Post by: Newt on May 24, 2002, 09:23:18 PM
Aside from the theological inconsistencies, I could buy the Force 'wanting' balance, just as gravity 'wants' us to fall down...but little bio-nanobots running the universe (as the 'motive force' - sorry!)...well...an all-pervasive, all-powerful hive-mind entity WOULD tend to add that missing element of SF to the story...

What came first?  Was Lucas really conciously following Campbell's formula for his myth, or did the two of them discuss the parallels after the fact?  Any story involving a hero is going to follow the familiar lines - that's the point of Campbell's work, isn't it?  Campbell seemed genuinely tickled that Star Wars fit so well - and he did visit with Lucas at his ranch after the film came out...
Title: Re: Jedi bashing?
Post by: Law Dog on May 25, 2002, 12:03:07 AM
It's interesting that most of us who watched genre movies and television as children had the same idea about the crap that was put into these movies and shows to supposedly appeal to us. I detested the Ewoks. I would have loved a planet full of primal Wookies ripping the stormtroopers to shreads instead of a bunch of stupid looking teddy bears.

I can remember as a child watching Superfriends and  wondering why the hell they put in Wendy, Marvin and Wonder Dog and later Zan and Jayna. I didn't want to identify with these losers (Form of Water, indeed!). I found myself identifying with the guy in the blue tights that could move the planet.

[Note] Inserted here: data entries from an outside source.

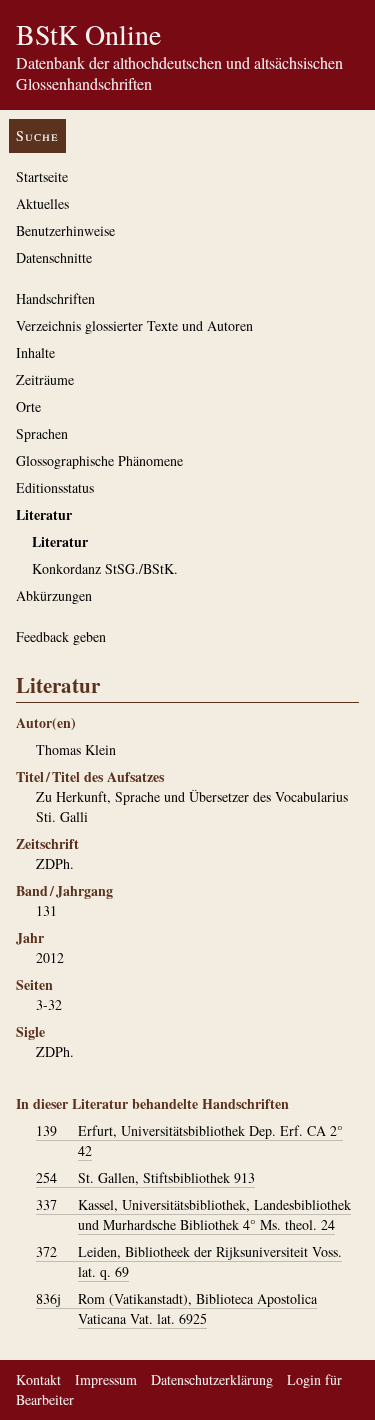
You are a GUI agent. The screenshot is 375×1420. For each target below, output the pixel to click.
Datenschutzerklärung (212, 1379)
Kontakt (38, 1379)
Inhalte (35, 352)
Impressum (106, 1379)
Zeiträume (45, 379)
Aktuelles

Hollywood needs to learn that we didn't want lame kid sidekicks and stupid, silly animals. Chances are the kids today don't either.
Title: Re: Jedi bashing?
Post by: Neo on May 25, 2002, 01:28:17 PM
I am all for Lucas handing over the reins for the last three films so long as it is to someone in the calibur of Irvin Kershner and not Richard Marquand. We need more of the films to be like Empire and less like Muppets in Spac .. er .. RotJ.